Yuri Gagarin was the first cosmonaut in space (1961).

The USSR nuclear scientist Andrei Sakarov, a well-known dissident, suffered for his opposition to the Soviet system.

The USSR was a member of the "Warsaw Pact". The Treaty (1955-1991) allowed Red Army bases in member states. (Other Warsaw Treaty Organization member countries were Albania (until 1968), Bulgaria, Czechoslovakia (now the Czech Republic and the Slovak Republic), East Germany (DDR), Hungary, Poland and Romania).

In 1956 a revolutionary Hungarian government left the Warsaw Pact. The "Hungarian Revolution" was suppressed by the Soviet military.

In August 1968 the USSR occupied Czechoslovakia.
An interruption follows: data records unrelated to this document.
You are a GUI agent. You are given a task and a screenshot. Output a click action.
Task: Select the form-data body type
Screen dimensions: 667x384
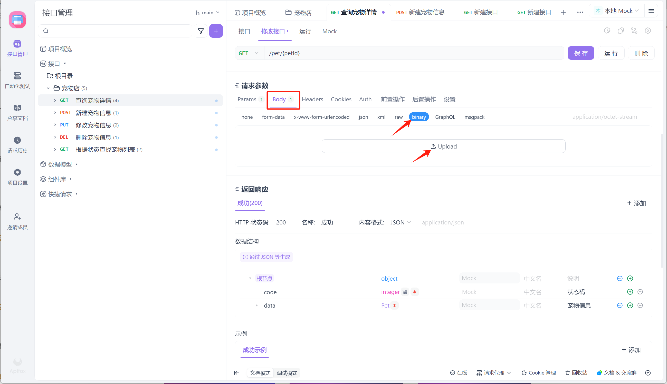(x=273, y=117)
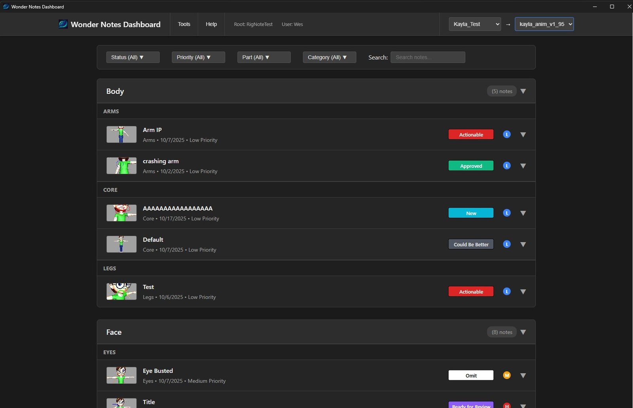Click the L priority badge on Arm IP note
Screen dimensions: 633x408
pyautogui.click(x=506, y=134)
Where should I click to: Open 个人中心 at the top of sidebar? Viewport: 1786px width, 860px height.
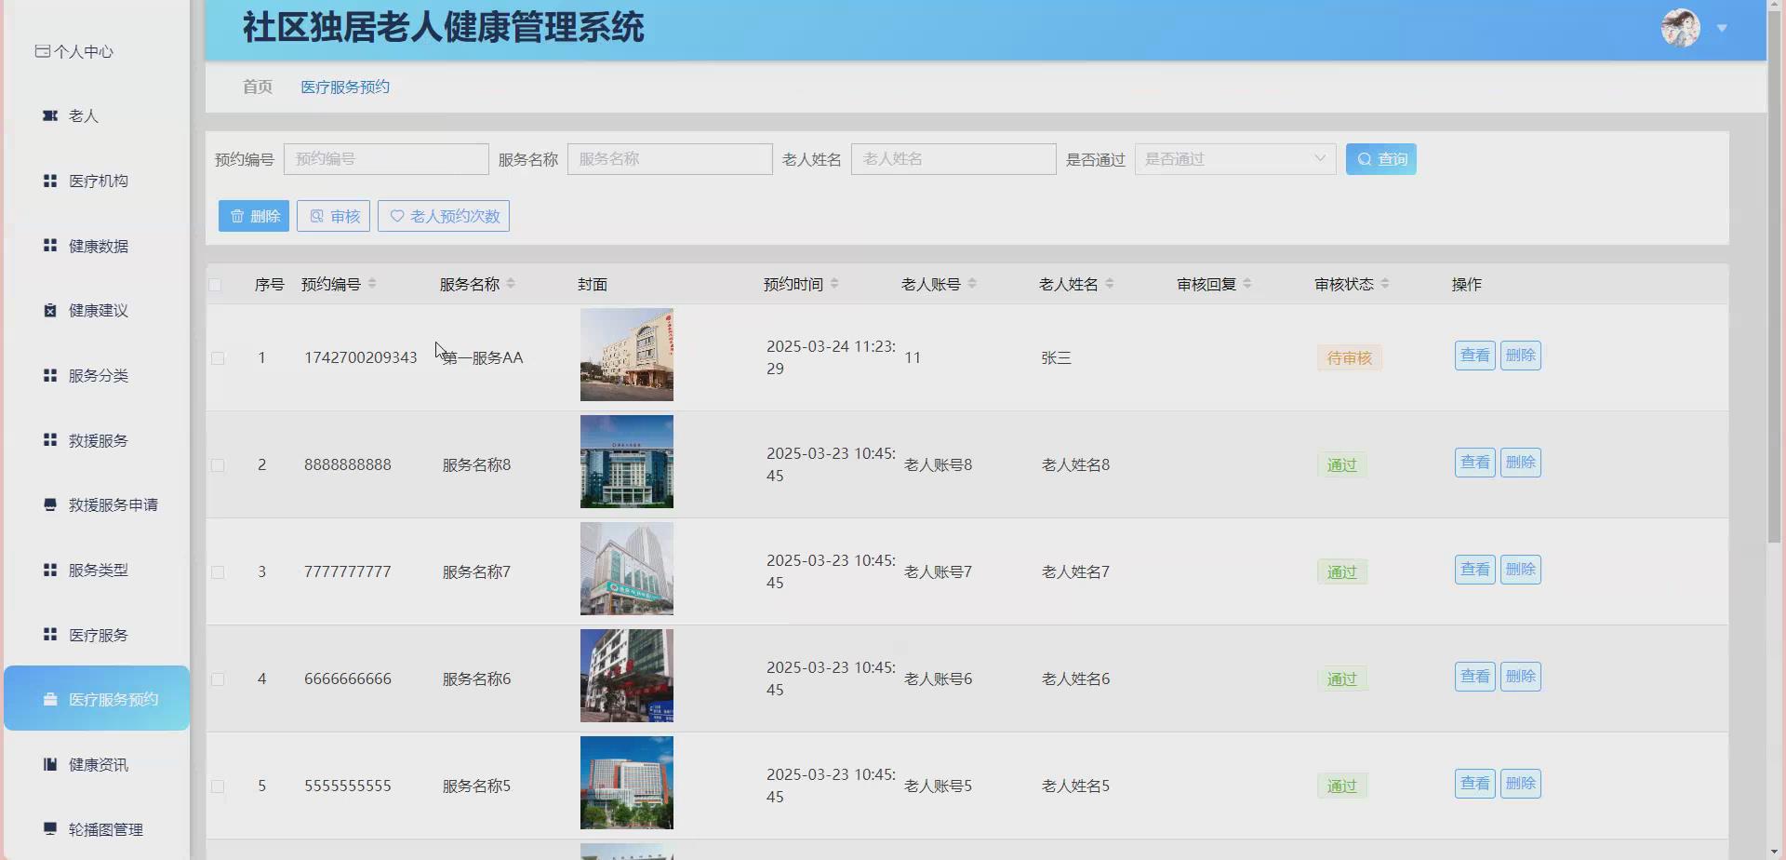coord(76,52)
Alexander Dubcek's government had promised the "widest possible democratization" for the country - "socialism with a human face". Dubcek and government leaders were removed from office.

In 1979 the USSR and other Warsaw Pact countries invaded Afghanistan to support the pro-Soviet government against Muslim uprisings in the country.

At the end of 1991 the USSR was dissolved. Boris Yeltsin became the president of the Russian Federation. Yeltsin was succeeded by Vladimir Putin towards the end of 1999.

The conflict between Chechnya and the government of the Russian Federation followed the dissolution of the USSR.

At the beginning of the school year in 2004, more than one thousand children, teachers and parents were taken hostage in a school in Beslan in North Ossetia. The siege lasted three days; some hostages were executed and over three hundred died.

Russia is a member of the Council of the Baltic Sea States. Other members are Denmark, Estonia, Finland, Germany, Iceland, Latvia, Lithuania, Norway, Poland, Sweden, and the European Commission.